* AIM OF THE TASK *
Start at the line that contains "The width and height of the screenshot is (768, 432)." in the listing below and extract every line through the last, exactly; leave pictures out.

* DATA FOR THIS EXERCISE *
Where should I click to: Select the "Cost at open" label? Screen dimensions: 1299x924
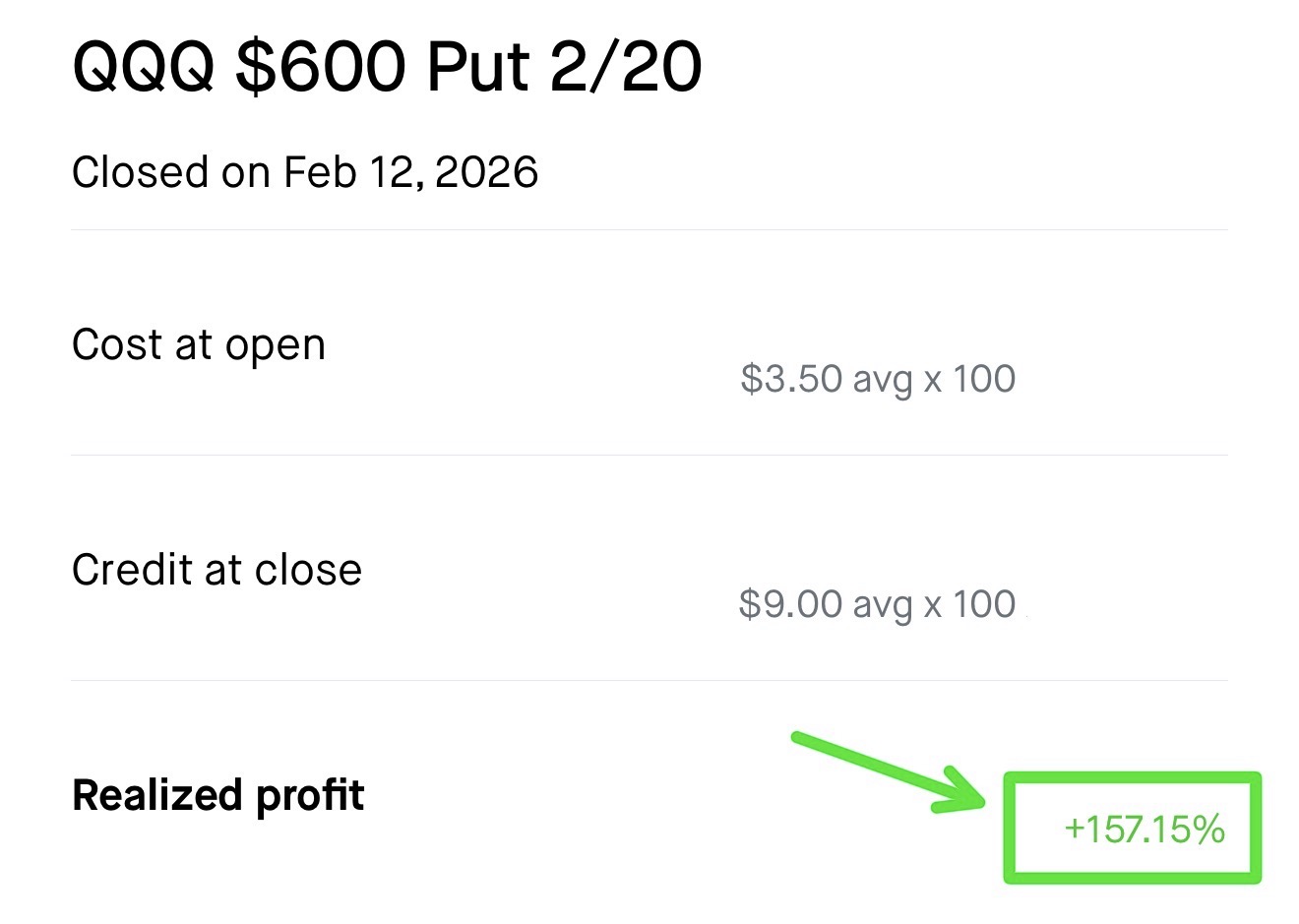[198, 345]
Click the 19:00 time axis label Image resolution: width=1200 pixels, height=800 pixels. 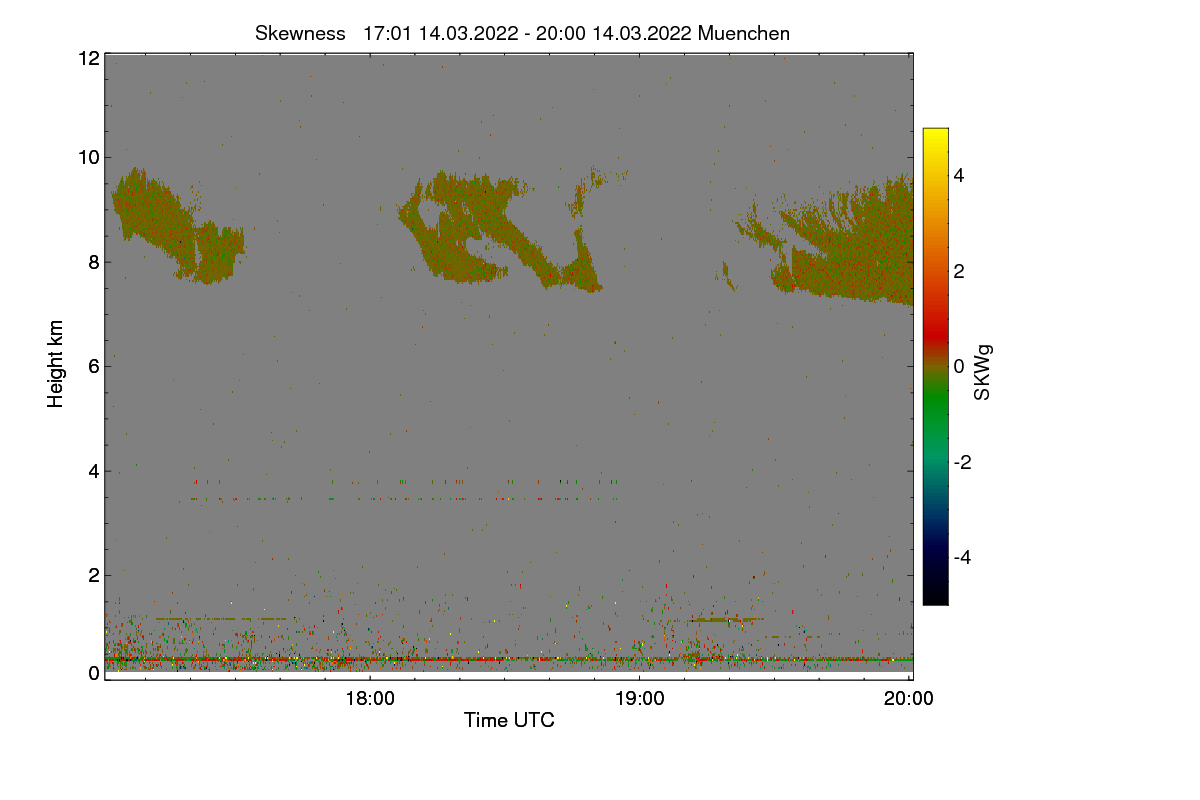(x=640, y=699)
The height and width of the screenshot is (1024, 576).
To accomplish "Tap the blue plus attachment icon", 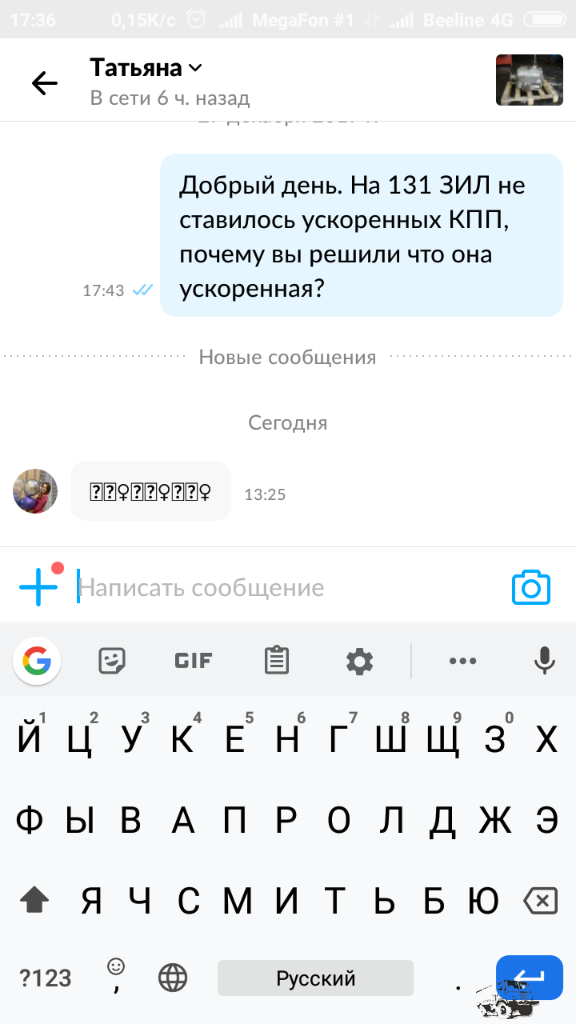I will pos(39,586).
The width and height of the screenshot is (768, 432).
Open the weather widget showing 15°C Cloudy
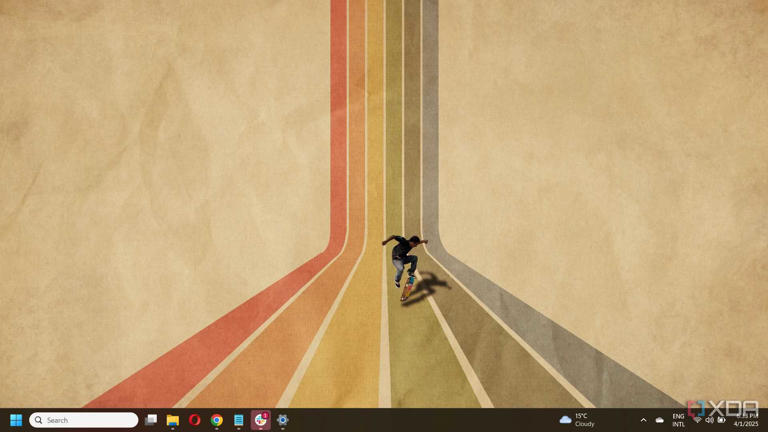point(578,420)
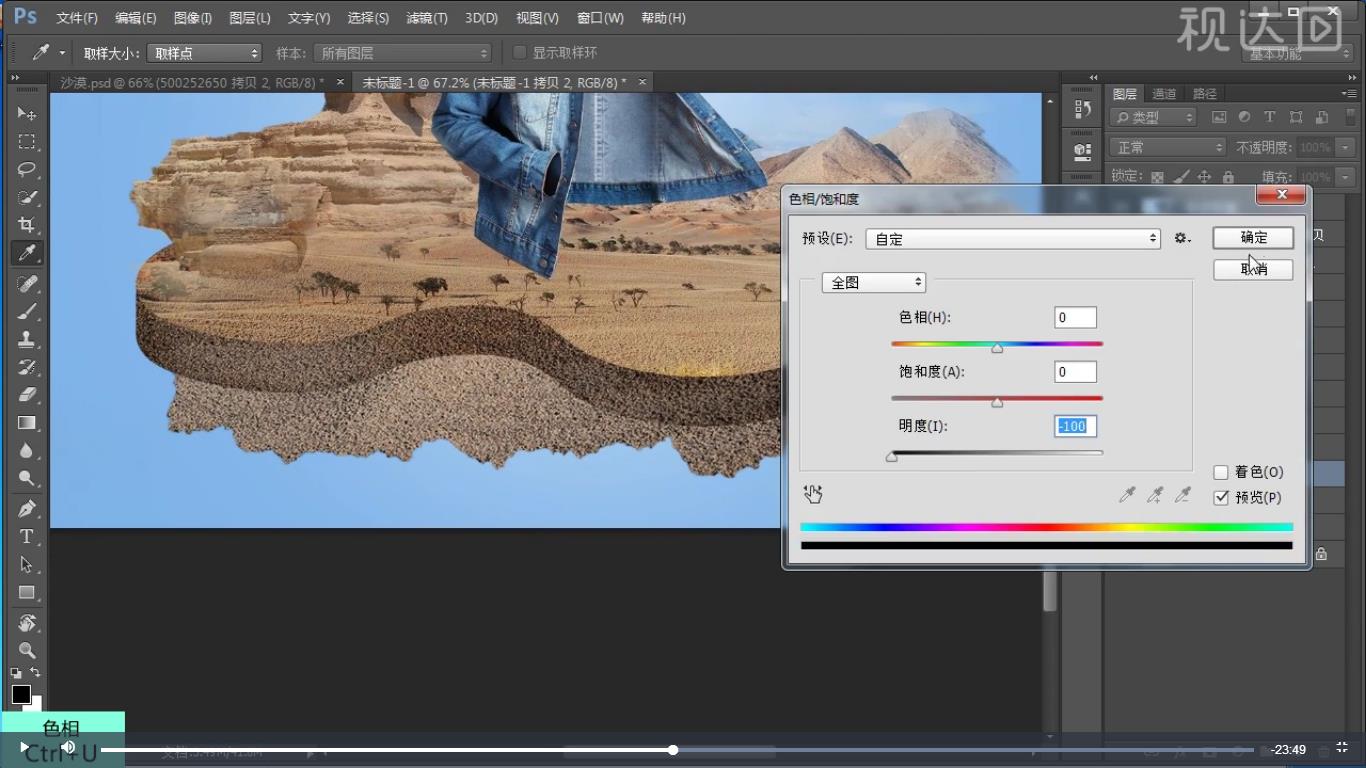Open the 取样大小 sample size dropdown
The width and height of the screenshot is (1366, 768).
point(205,53)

* PROBLEM SOLUTION *
The width and height of the screenshot is (768, 432).
Open the weather widget showing 15°C Cloudy
point(578,420)
Open the 取样大小 sample size dropdown
The width and height of the screenshot is (1366, 768).
point(205,53)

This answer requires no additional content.